Valve understands very well how network externalities impact markets. Thanks to Steamworks, Valve has taken a step further to cementing our feet. Steamworks is the community building function of Steam; it encompasses everything from your friends list to your profile. Most of all, it’s a free service with the caveat that you have to purchase at least one game on Steam. Consider the telephone example. If you were the only person using Steamworks, how valuable would the service be? Since so many people already use Steam, the network externality must be immense, strong enough to prevent a competitor such as Impulse, another digital distributor, from entering. Impulse can technically match everything Steam does, but it cannot replicate the network externality effect without a substantial user base.

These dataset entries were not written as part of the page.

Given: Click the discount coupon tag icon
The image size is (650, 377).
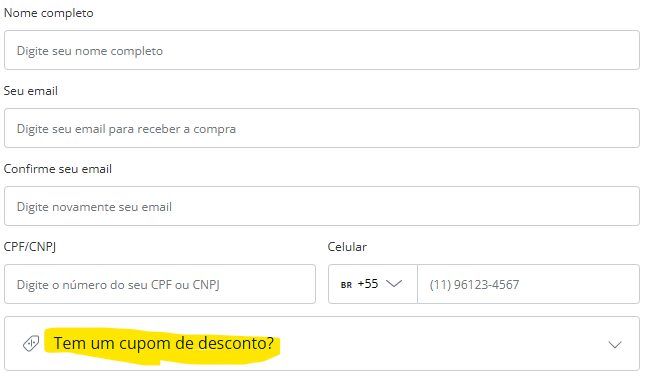Looking at the screenshot, I should click(x=31, y=343).
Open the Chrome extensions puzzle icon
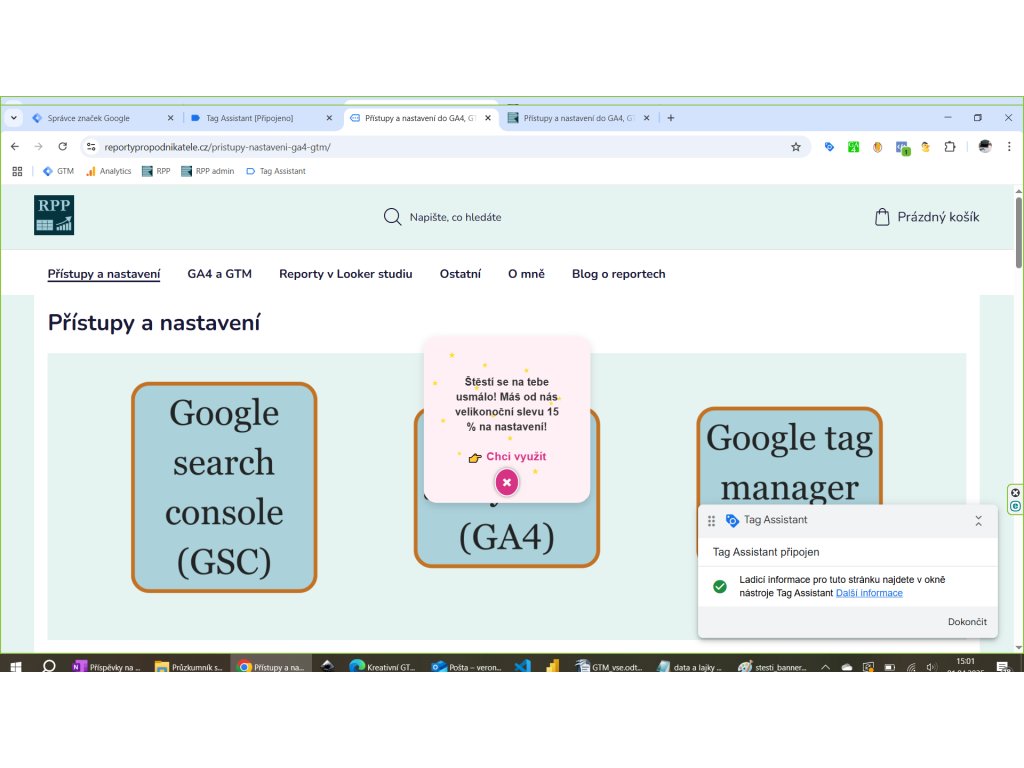Viewport: 1024px width, 768px height. 950,147
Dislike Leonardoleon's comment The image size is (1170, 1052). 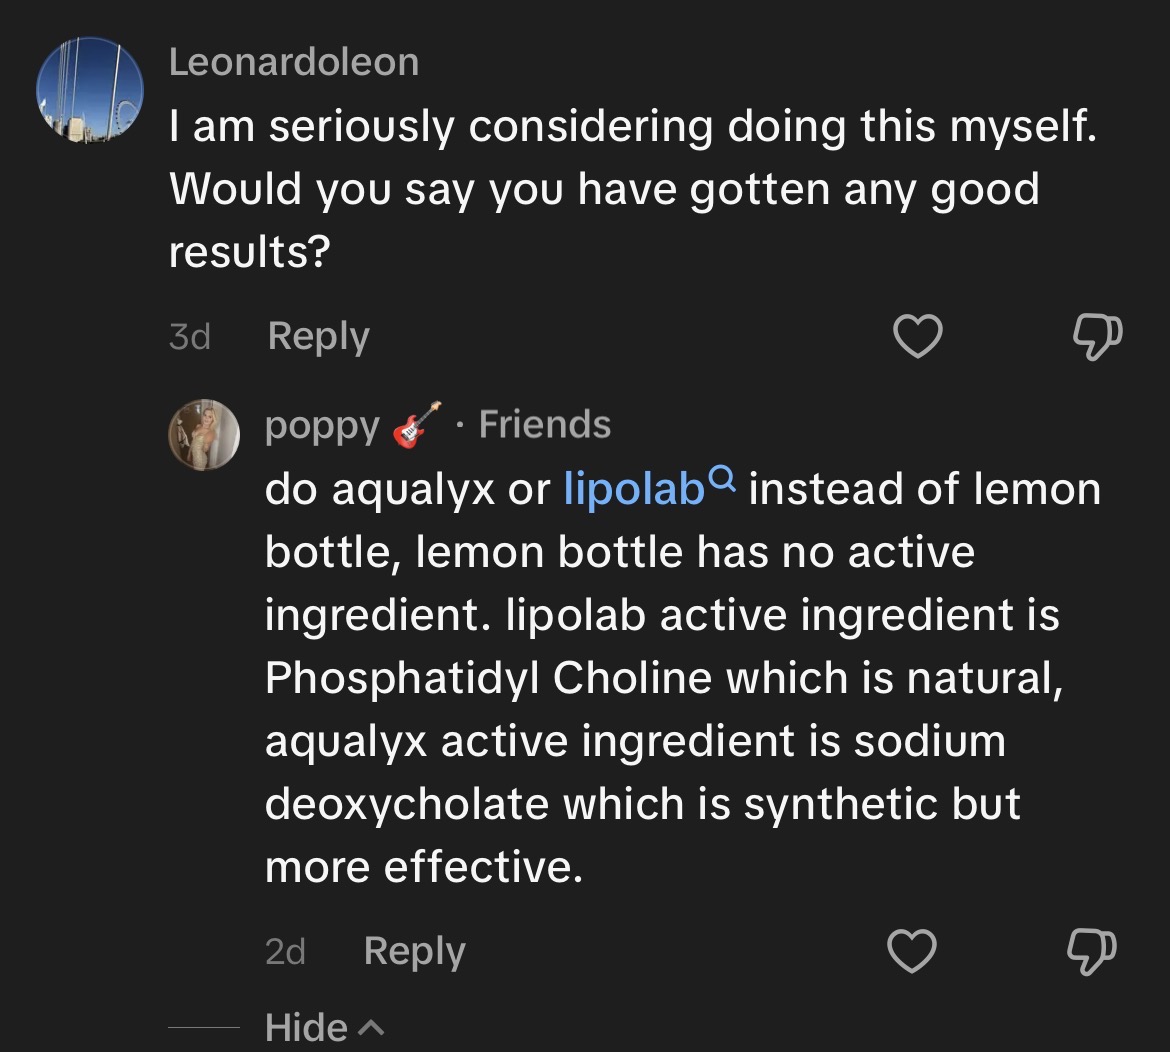point(1097,338)
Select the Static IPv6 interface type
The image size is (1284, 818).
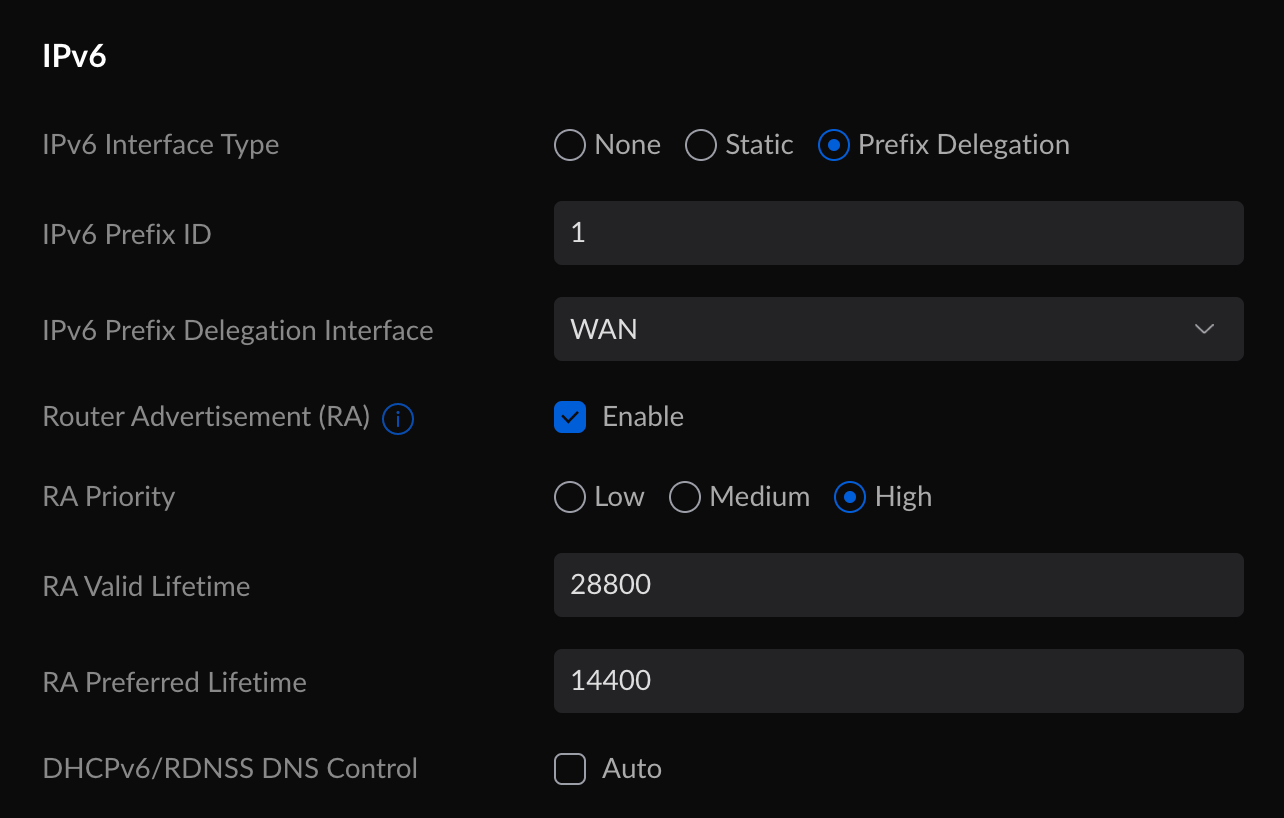click(x=701, y=144)
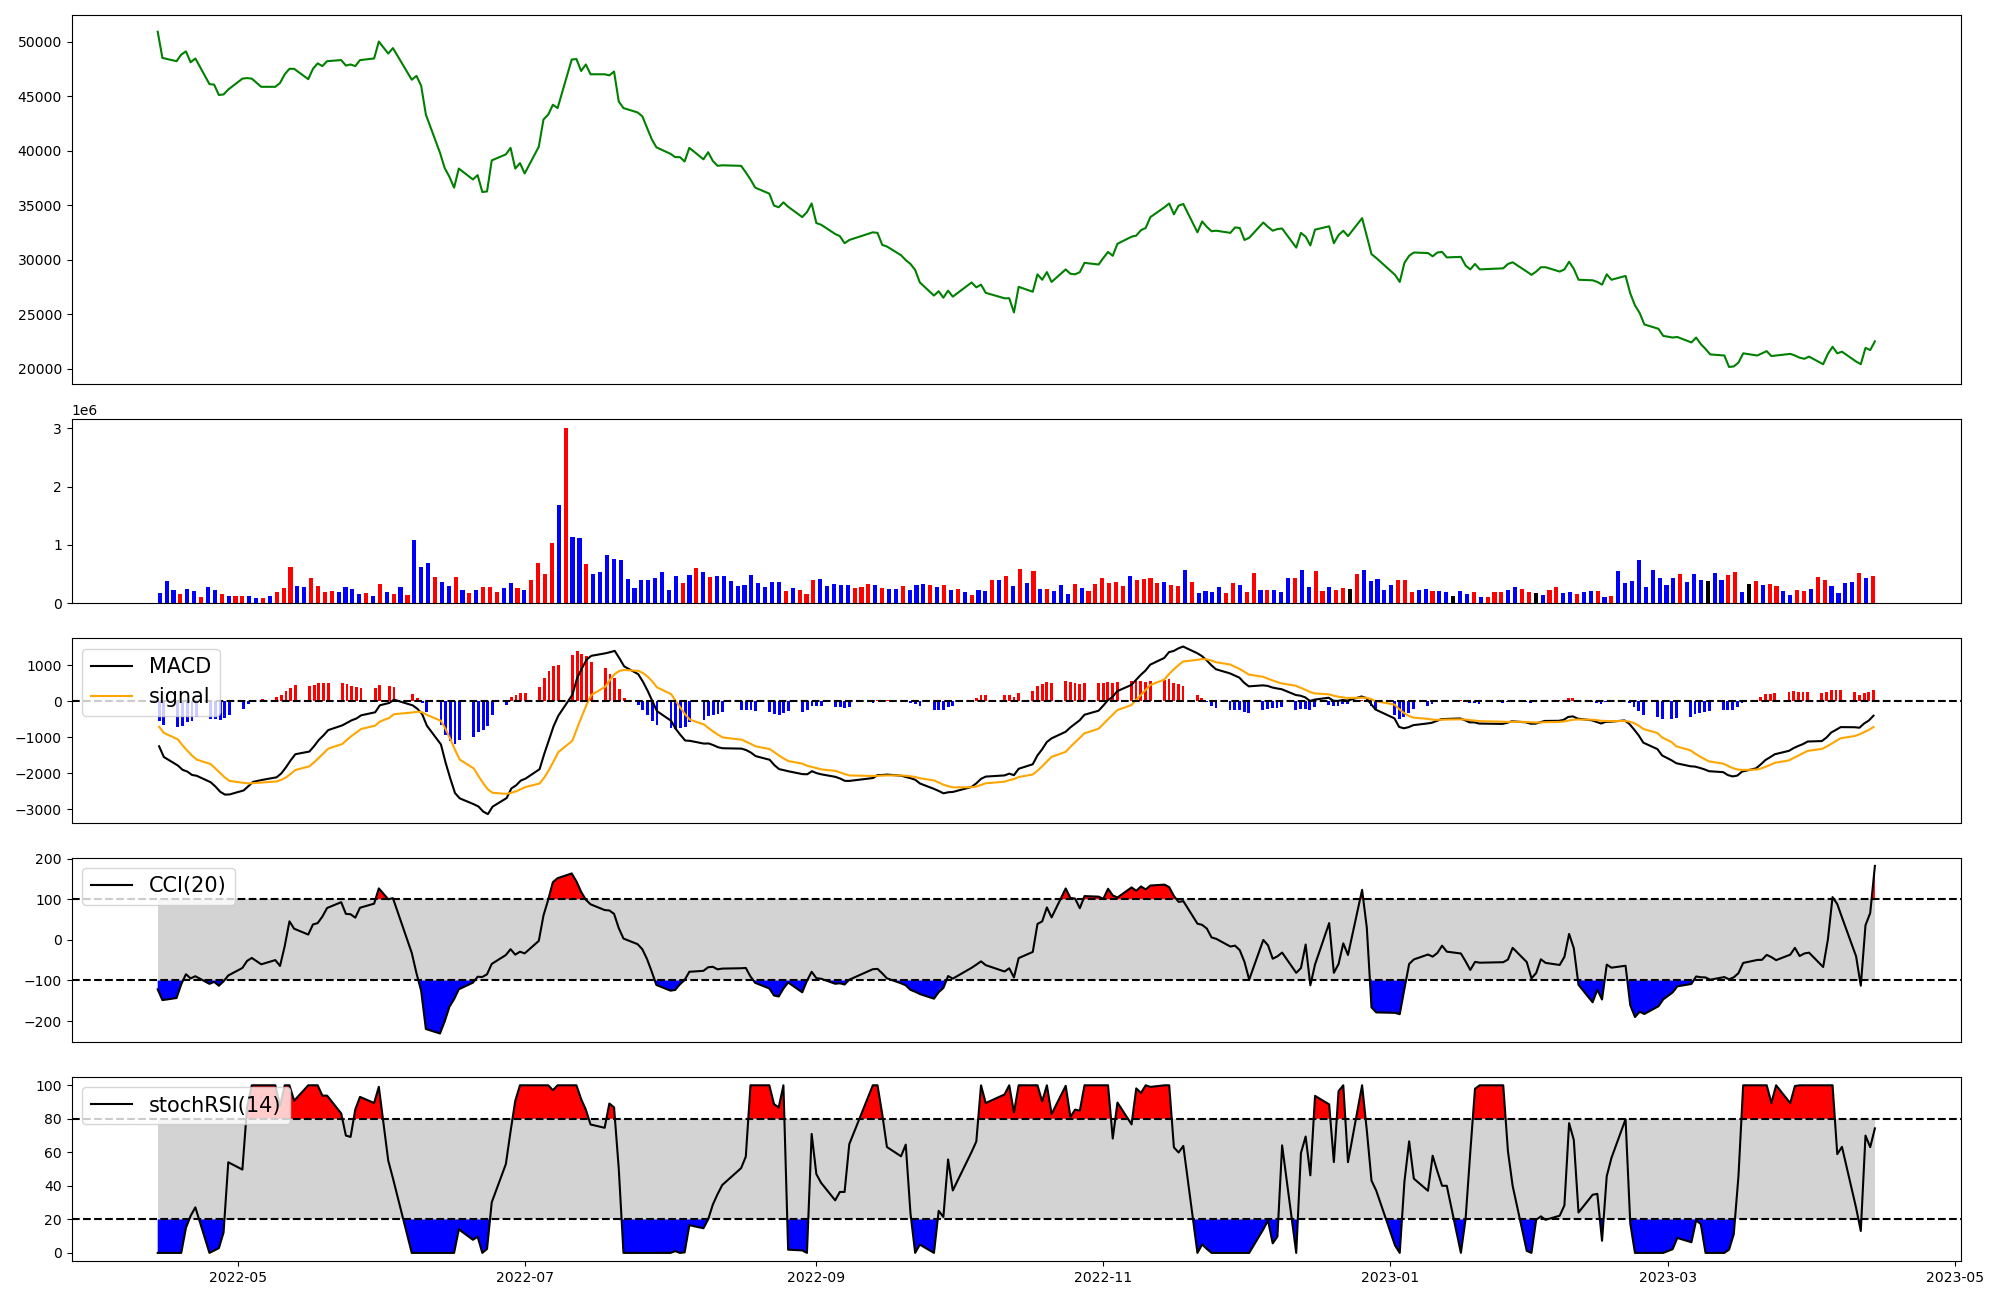The width and height of the screenshot is (2000, 1300).
Task: Click the signal legend label
Action: click(179, 696)
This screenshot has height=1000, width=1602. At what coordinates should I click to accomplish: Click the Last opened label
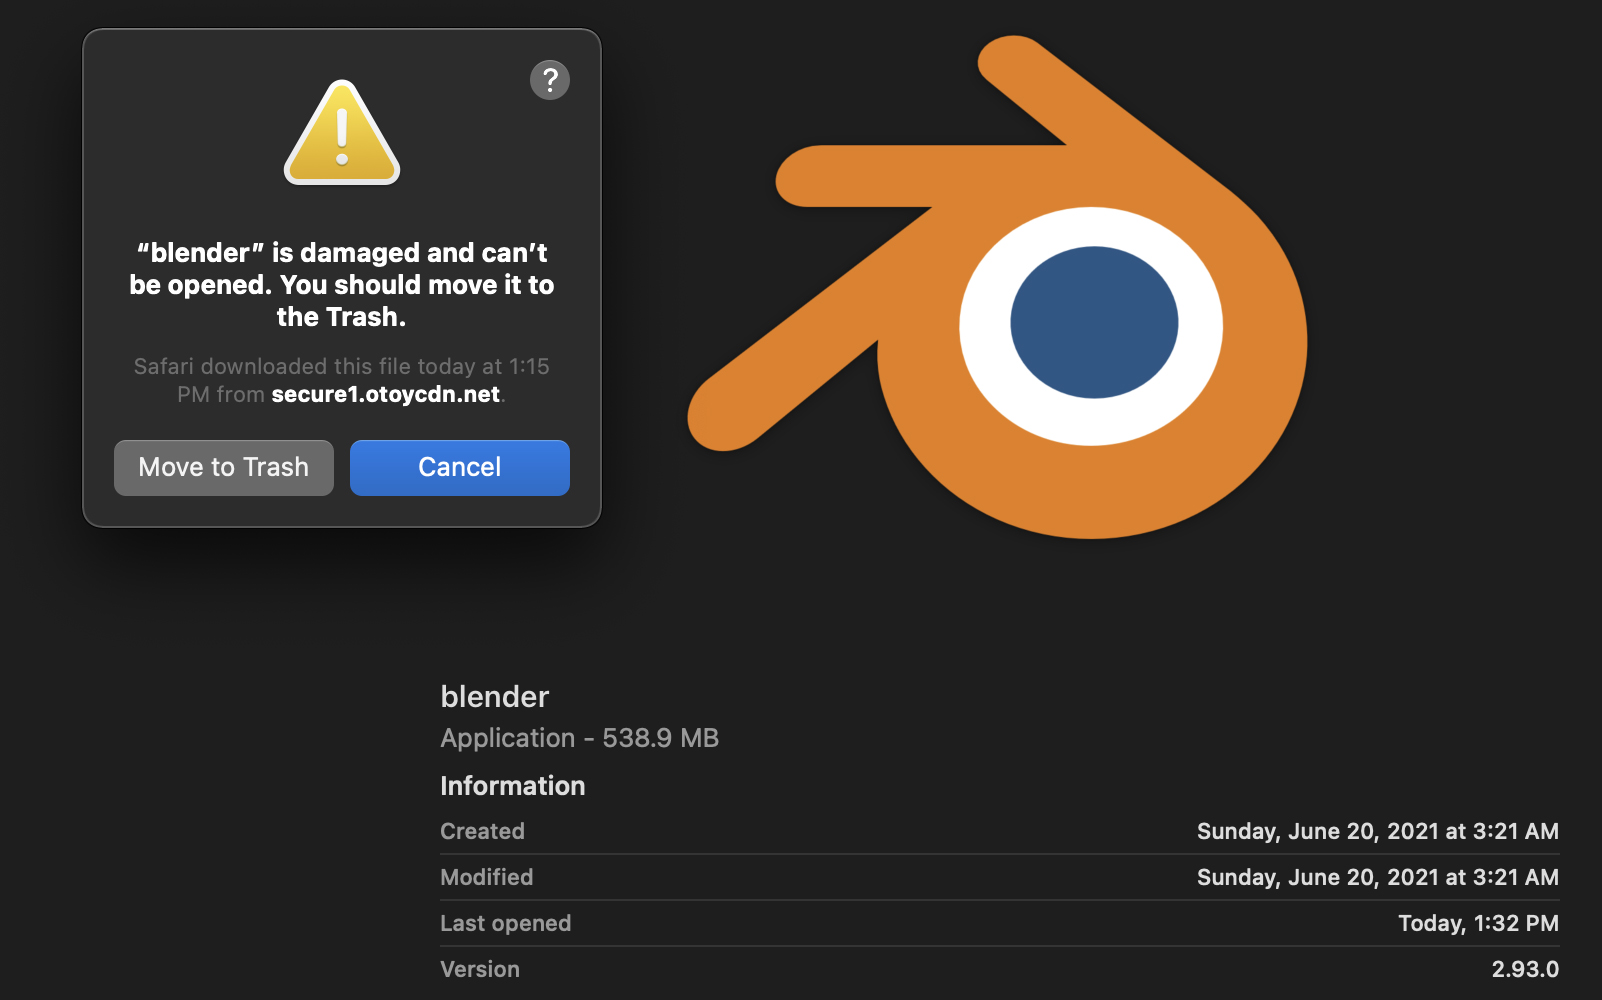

It is interesting to note that Steam is not flawless in its design. Origins, Electronic Arts’ digital distribution software, has begun hitting Steam in the one area where it is not invulnerable, titles. Origins has taken the approach of pulling away its loyal and diehard consumers in the hopes that it can build its own user base. While it is notably more successful than Impulse, it is unlikely that Origins will be able to sport enough exclusive titles to pull people off of Steam. Electronic Arts and Valve can realistically only make titles published under them exclusive. For the vast majority of titles, Electronic Arts and Valve will have to compete for sales licenses.